Who knows how many ethical systems philosophers have thought up over the thousands of years since Aristotle talked about finding virtue in the middle between two extremes.  Kant and the duty to the moral law, Mill's utility, Levinas and the face...  But I'd put a good bet on the first step of any ethical system being empathy, feeling for a baby who has lost his mommy.  Maybe both the baby and the mommy are just cloth, but it means something.

Sunday, April 10, 2011

Isn't she just a doll?

On our recent trip to Salvador and Recife, Helena Iara heard one comment time and time again: "Isn't she just a little doll?" ("É como uma bonequinha!")  Helena is a cute baby, but what really attracted interest was how blond she is: in the very African cities of Brazil's northeast (and where the harsh sun burns everyone black pretty soon), such a white baby is shocking.  I'm not exaggerating when I say she stopped traffic on downtown streets.


I began to tell Helena a little more about the philosophy of Jean Baudrillard, which seemed quite apropos... Baudrillard's basic idea is that in post-modernity, the sense of reference is lost.  Instead of a picture signifying some real thing "behind" it, representation develops a new relationship to reality.  What, he asks, does the China exhibition at Epcot Center have to do with China?  He defines the simulacrum as a "Copy for which there is no original."

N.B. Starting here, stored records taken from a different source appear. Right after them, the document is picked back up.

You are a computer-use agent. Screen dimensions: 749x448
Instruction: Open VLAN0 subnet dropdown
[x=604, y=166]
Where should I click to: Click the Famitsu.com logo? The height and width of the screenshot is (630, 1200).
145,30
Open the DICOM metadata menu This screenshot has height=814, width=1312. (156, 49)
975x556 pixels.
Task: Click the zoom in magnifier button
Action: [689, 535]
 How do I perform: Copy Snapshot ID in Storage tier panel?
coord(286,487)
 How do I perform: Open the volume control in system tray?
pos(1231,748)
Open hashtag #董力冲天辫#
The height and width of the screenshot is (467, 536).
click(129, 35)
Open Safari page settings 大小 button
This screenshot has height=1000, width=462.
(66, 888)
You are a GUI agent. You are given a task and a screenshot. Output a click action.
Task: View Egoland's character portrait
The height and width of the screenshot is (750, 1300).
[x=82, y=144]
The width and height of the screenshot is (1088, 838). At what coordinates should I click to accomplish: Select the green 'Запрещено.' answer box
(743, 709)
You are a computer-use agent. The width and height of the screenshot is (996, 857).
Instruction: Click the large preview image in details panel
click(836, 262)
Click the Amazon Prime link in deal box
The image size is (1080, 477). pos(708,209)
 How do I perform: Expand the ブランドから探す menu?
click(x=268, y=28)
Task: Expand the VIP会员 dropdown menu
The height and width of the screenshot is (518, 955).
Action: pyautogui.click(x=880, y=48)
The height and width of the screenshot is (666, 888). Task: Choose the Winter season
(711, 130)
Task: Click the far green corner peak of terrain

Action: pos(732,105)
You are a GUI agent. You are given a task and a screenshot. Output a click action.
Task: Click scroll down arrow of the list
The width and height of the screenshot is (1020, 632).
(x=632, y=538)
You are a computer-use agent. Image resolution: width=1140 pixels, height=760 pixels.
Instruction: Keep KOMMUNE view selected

As I explained to Helena, it seemed even more perverse the doll -- originally a signifier of a baby, but now a kind of simulacrum -- would now become the reference by which real babies are judged.  If a baby is "like a doll", then she is pretty and good. Certain other comments we heard on the street also made it clear that the comparison had to do with wealth: several women declared "She looks like a soap opera baby!" while one street boy innocently spoke the truth that lies behind all of these comments: "She looks almost like a baby of the rich people!"  The rich, like a doll, are unreal and perfect, powerful but untouchable.

Fortunately, Rita was listening to my diatribe and stopped me before it got out of hand.  She explained to Helena that the real problem wasn't ontological, but practical.  When people describe a baby as a doll, they may also treat the girl as a thing.  The cheek-pinching, hair-mussing, and invasive stares she got from people she had never seen before and would never see again served as very good evidence of this fact.

In the end, I still contend that issues of the constitution of being in postmodernity are important... but Rita is basically right.  The real issue with seeing the other was a doll is that she becomes a thing.  Prized and treasured, perhaps, but basically an object.  Instead of another subject with whom I interact, people on the street wanted an object with which they could play.

Tuesday, March 22, 2011

On the street

Sunday night, Rita, Helena, and I were walking through Recife Antigo, the old city built by Dutch colonists in the 16th and 17th centuries, and now a contrast of old beauty and urban decay.  The sound of drums echoed through the narrow streets, as maracatus practiced their rhythms, but few people were around, and few streetlights illuminated our way.  Crossing an abandoned street, we saw a girl of thirteen or fourteen years -- the kind of girl we might have named a "street kid" before understanding how life on the street really works -- who was kicking a light rubber ball and watching it float slowly to the ground.  Helena Iara was fascinated, and pointed to the girl and her game.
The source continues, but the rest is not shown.